Even though the grassland was patched with desert, they are still beautiful to look at. Wide open.

Sanji’s family set their tent close to the foot of a sandhill in the grassland. It was good to see his daughter. We took a short break for tea ( da-cha, the original Tibetan tea before they adopted the leafy Chinese tea) and Sanji rode me out to see the desert, again.

Very light drizzle but nothing serious enough from the look of the cloud. With enough time, I can set the tripod out and film as long as I needed to, a luxury I didn’t have last time. In the middle of these sand hills was a lake, or what little remained of a used-to-be big lake the locals called it Bird Lake. A few white egrets and cranes lingered around. I wished I could see what it was like before. It was a good vantage point though, to film the surrounding sandy hills. I got an idea to experiment — a composite shot from all the angles I’ve gotten — will see how that could turn out.

Three Tibetan antelopes showed up in the distance out of my surprise. They kept the distance as we tried to move for a closer look. Sanji tried to herd them toward me but they out-smarted him quickly and vanished into the desert hill.

In addition to long shots, I got to do some close-ups as well of the little grass, flowers, and just sand. Another time, another weather, I’ll do some more.

Back at the tent, Sanji’s older daughter as well as her husband and their little boy came for a visit. Their summer land was not so far away. After dinner together, they set off on their horses, the baby boy in front of the father, and sang their way into the distance, half grassland, half desert. That image really moved me. For whatever reasons I chose to do this project, that would add to one of them.

Horse Racing Festival

The 18th of the lunar calendar, it was time for Gasha village to start their three-day horse racing festival of the year. So, with the help of Shike and the village chief who came in to Langmusi to bring a lama back for a home praying service, I got in to the village just in time in the middle of that day.

The road getting there was just as bad as in my memory. Half way, the driver pointed me to a barely visible ruin on the hill. That used to be a fairly sizable monastery resulted from conflicts between one living buddha and those who managed his monastery in Langmusi. The exact detail seems to have quite a bit of variations depending on who was telling the story, but for certain fights broke out, builidngs demolished, and the living buddha was expelled north.

It was nice not to be among tourists for the horse racing festival. The riders decorated their horses with bright orange or green ribbons.
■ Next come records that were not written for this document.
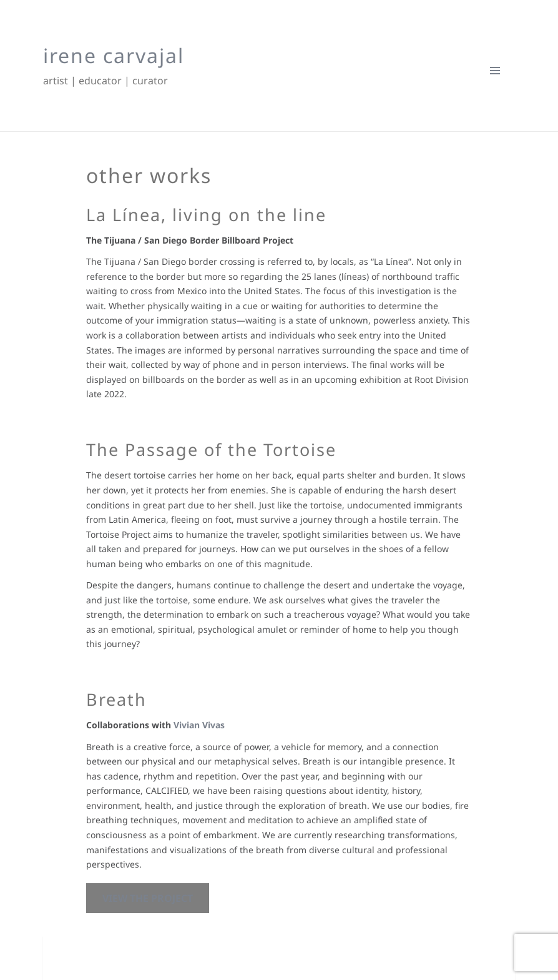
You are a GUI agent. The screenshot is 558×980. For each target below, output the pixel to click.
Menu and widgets (495, 90)
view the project (147, 898)
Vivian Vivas (199, 725)
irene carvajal (114, 55)
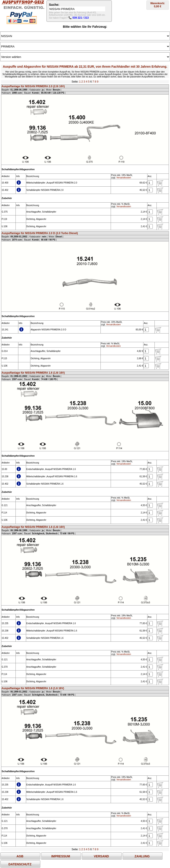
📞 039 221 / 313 (79, 18)
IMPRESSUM (61, 856)
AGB (20, 856)
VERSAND (101, 856)
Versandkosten (124, 178)
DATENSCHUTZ (20, 864)
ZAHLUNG (142, 856)
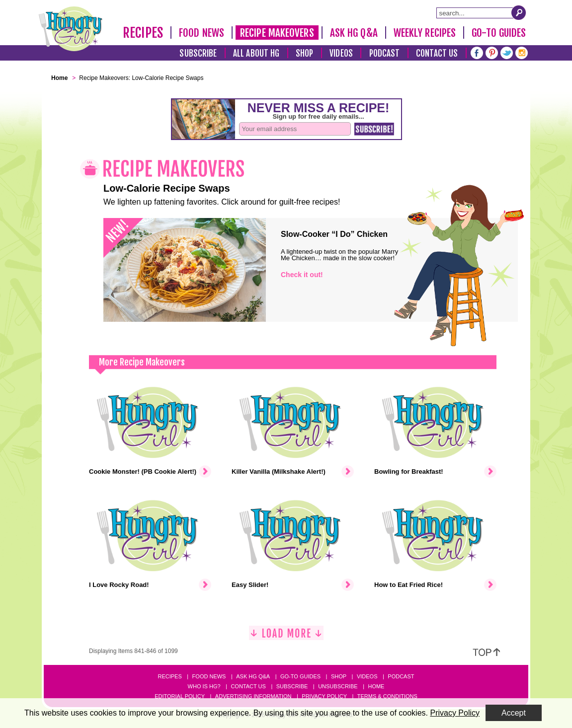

Little pieces of white papers symbolizing good luck were thrown into the air in the batches, then came down the grassland like snow-flakes.

A bad quality loud speaker announced the go. People cheered and screamed, the horses flew out of the starting line and out into the make-shift circled field where desert-patched mountain hill can be seen in the not so far distance. It was a nice scene nonetheless.

The longest race was only 3000 meters, three circles. But there were many races. I filmed a few long shot ones and close ups. Everyone wanted to see what I see through my viewfinder. Among the onlookers, a monk with an expensive Canon.

At the break, I cruised the white tents where locals hang out for drink and food. People in one tent called me over so I did. They giggled more than they could talk to me. Two monks came in and someone in the tent offered to pay for their food. Without me knowing, one young man in the tent paid my soda, then asked me to take photo with them.

The Tibetans seem to like to have their photo taken, as long as you show them afterward. The two young men who walked with me to the open field put on a serious look when they were ready for their picture, then motioned me to sit in between them for another shot.

It got chilled pretty quickly as the day winded down. Very pretty light when the final round of the racing began. Even though I have no idea how these footage would fit in the story, I was nice to witness a real horse racing festival out in the pastureland.